Mark Holland has shown steady improvement in training and is another who is getting faster as he gets older, now in the M50 category. With a previous best of around 19 and a half minutes, he smashed that today with a brilliant 18:31clocking, a fine product for all the work done.
Nichola Watson has had injury troubles but over the past couple of months has been training consistently again. Wondering beforehand if she would be strong enough to dip under 20 minutes, she put any doubt to rest with a brilliantly paced race to record a lifetime best of 19:44. Also returning to racing, this time less that 6 months after giving birth to baby Rónán, Ashlene Mussen surprised herself in recording a very strong 21:23.
Next up was the half-marathon and as ever a glutton for real punishment, Thomas O’Gorman toed the line on the back of his 1:16:28 PB at Eikon three weeks ago. Today, with conditions a bit harder, he had to settle for 1:17:40 and 6th place.
The final race of the day was the 10km where Lisburn AC’s Chris Madden won in an excellent 30:17. Three weeks ago, Aidy Brown was gutted to run 10 seconds outside 34 minutes and 1 seconds outside his best and he vowed to return today and put the record straight. He ran brilliantly to record a big PB of 33:56 and dip under the 34-minute barrier for the first time.

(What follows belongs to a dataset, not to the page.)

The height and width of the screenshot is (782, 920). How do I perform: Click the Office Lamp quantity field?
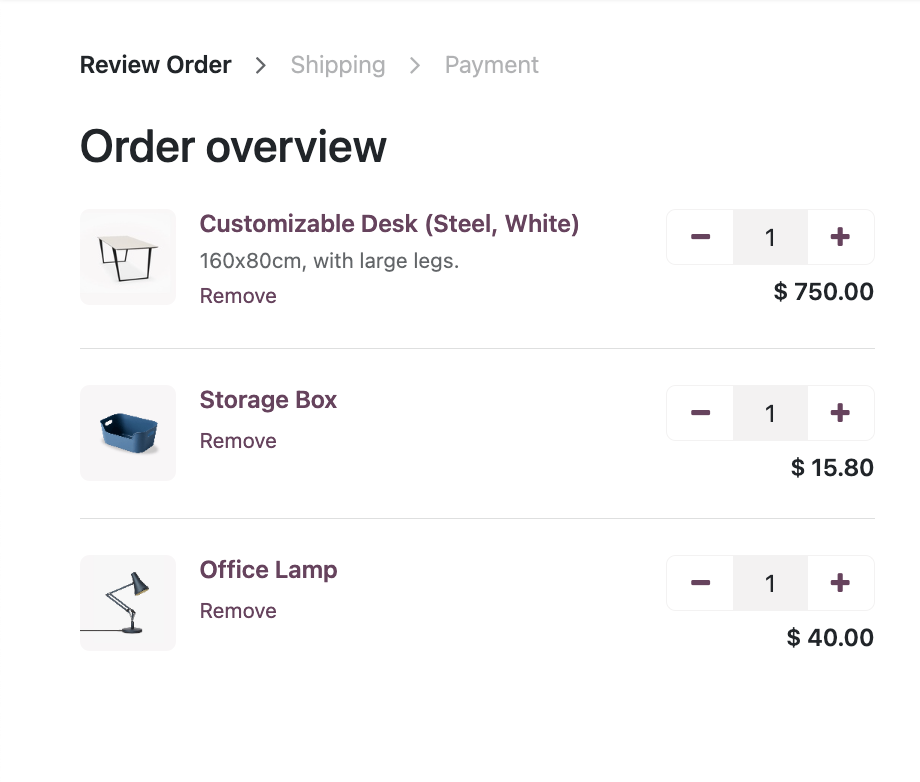point(770,583)
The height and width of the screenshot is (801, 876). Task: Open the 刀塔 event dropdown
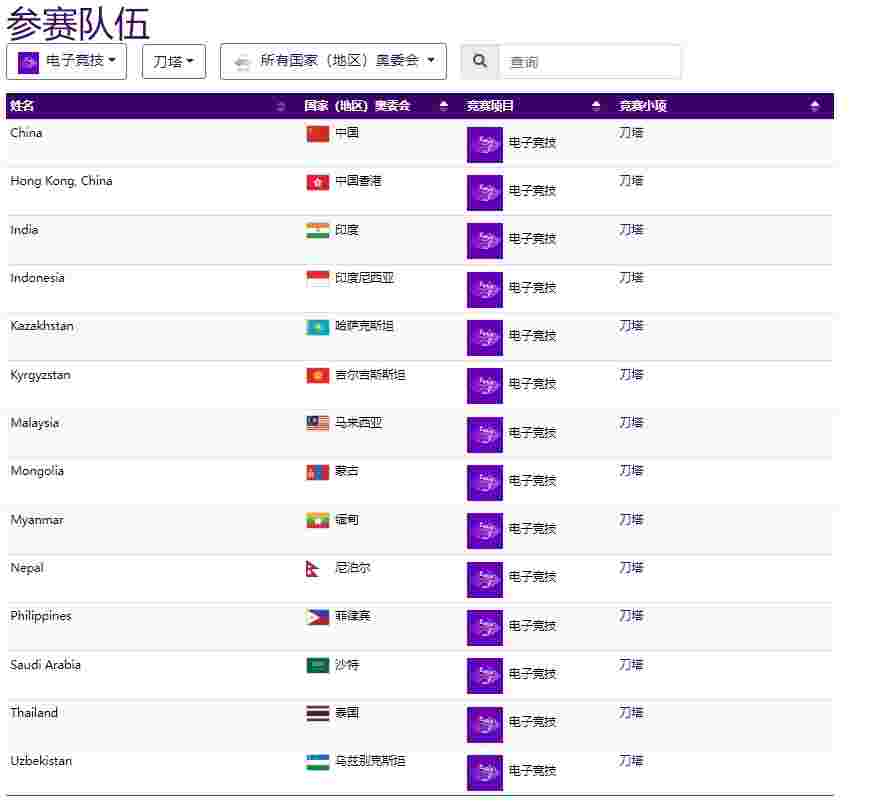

James King has been a revelation over the past year and after a wee hiatus during the first half of lockdown has put in a very consistent block of training. He was rewarded with a big PB on Saturday of 35:10 and also demonstrated he has learned the art of how to run a quick time – 17:42 for the first 5k and a swifter 17:28 for the second half.
At Eikon three weeks earlier, Frank Cunningham had run a PB of 36:29 and today came back and blew that out of the water to record 36:19 and a PB by 10 seconds. Also competing, were Paul and Áine Gosling with Paul aiming to help Áine break 40 minutes. It turned out to be a very tough day at the office with the pair coming home in 41:13 & 41:14 respectively – really disappointing for Áine after all the excellent training, but tomorrow’s another day.
After a lean spell of racing that even led him to vow maybe to never run another 10k, Gerard McAuley or GMAC to his acquaintances demonstrated that he was getting back to good fitness with a well-judged 42:02 (a 21:28 first half and a 20:34 second half) – congratulations to him.